Currently, an estimated 10 million people in the United States suffer from osteoporosis, with a disproportionate number of affected women. Caused by thyroid problems, aging, low body weight, hormonal dysfunctions, and other conventional risk factors, osteoporosis greatly increases the likelihood of fractures – especially in the spine, hip, and forearm. Fragility fractures are very common and dangerous; they not only increase morbidity and mortality rates, but they also greatly reduce mobility and quality of life.
Currently, several medications on the market are approved for the treatment of osteoporosis, including anti-resorptive and anabolic therapies. Researchers are continuously investigating more efficacious therapies to better prevent fractures as the positive public health implications are considerable. A growing body of research has contributed to the development of a new class of medication – sclerostin inhibitors – which are considered anabolic agents and have shown encouraging results in clinical trials to date.
Sclerostin Inhibitor – Romosozumab
Produced by osteocytes, the protein sclerostin helps regulate bone metabolism and inhibit bone formation – a key target for the treatment of osteoporosis. Romosozumab, sold under the brand name Evenity, is a new bone-forming sclerostin inhibitor recently approved by the FDA for the treatment of postmenopausal women at high risk for fracture.
The medication has a dual effect: romosozumab binds to sclerostin and thus increases bone formation while also inhibiting sclerostin production and thereby decreasing bone resorption. Current research implicates that the medication is more successful at lowering the risks of vertebral and clinical fractures in postmenopausal women.
Clinical Findings
In a randomized, controlled two-part trial of 7,000 postmenopausal women with osteoporosis based on low density measurements, romosozumab treatment significantly lowered the risk of new fractures than placebo. The study excluded patients with severe osteoporosis, recruiting a relatively low-risk cohort. During the first year of the trial, half of the participants received romosozumab, while the other half received an inactive medication for one year.
The study found that women taking romosozumab had notably fewer fractures – 16 total – than in the placebo group, which experienced 59 fractures over the course of the trial. During the second year of the investigation, all participants were given the anti-resorptive agent denosumab.

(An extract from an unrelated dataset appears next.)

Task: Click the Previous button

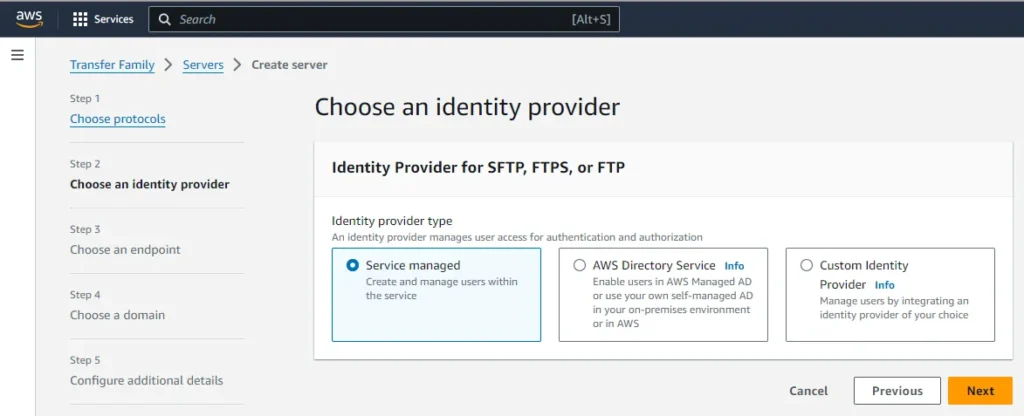Action: click(896, 391)
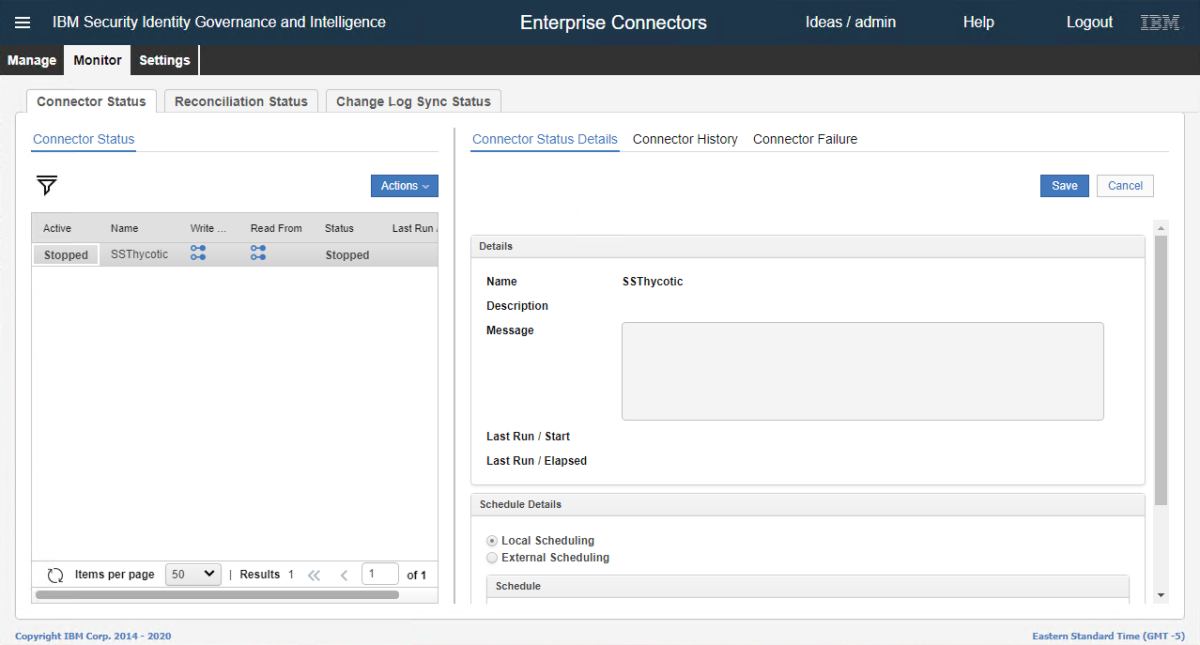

Patients who had received romosozumab in the previous trial year and followed it with denosumab had a total of 21 fractures, compared with 84 fractures in the placebo group.
Another trial published in The New England Journal of Medicine enlisted 4,000 postmenopausal women with osteoporosis and a history of related fractures. Half of the participants were given romosozumab in the form of a monthly injection for one year, and alendronate one time per week for the second year. The remaining participants were treated with alendronate once a week for both years of the trial.
At the end of the investigation, researchers found that patients treated with romosozumab in the first year had fewer new spine fractures (127) versus those receiving alendronate for both years (243). Additionally, hip fractures decreased in incidence among those receiving romosozumab (41 vs. 66) and their bone density was elevated.
Indications and Side Effects
To date, romosozumab has been FDA-approved for the treatment of postmenopausal osteoporosis however, it may soon be cleared for other demographics and indications. Patients with a history of fractures due to osteoporosis, those with multiple risk factors for fractures, and those who have had no success with other therapies may be recommended romosozumab.
Treatment includes monthly injections of the medication and should be limited to one year as the bone-forming activity of romosozumab declines after 12 months. Patients undergoing this treatment should be advised to consume enough calcium and vitamin D to improve outcomes and assist bone formation activity.
Commonly reported side effects include joint pain and headaches although, very rarely people may experience osteonecrosis in the jaw and atypical thigh bone fractures. In addition, patients receiving romosozumab in their first year may face a slightly higher risk of heart attacks, stroke, and cardiovascular mortality than those given alendronate. Patients at risk for heart attack or stroke, or those with a history of either, should be prescribed a different osteoporosis medication.
Comprehensive and long-term data on the efficacy and safety of romosozumab is still lacking and caution should be maintained when prescribing the drug to at-risk patients. Further research is necessary to determine the risk-to-benefit ratio of romosozumab treatment, as the current clinical trials examining the new medication were funded by the drug manufacturer. However, the dual effect of increased bone formation and decreased bone resorption make it a promising future treatment modality for the millions of women affected by osteoporosis.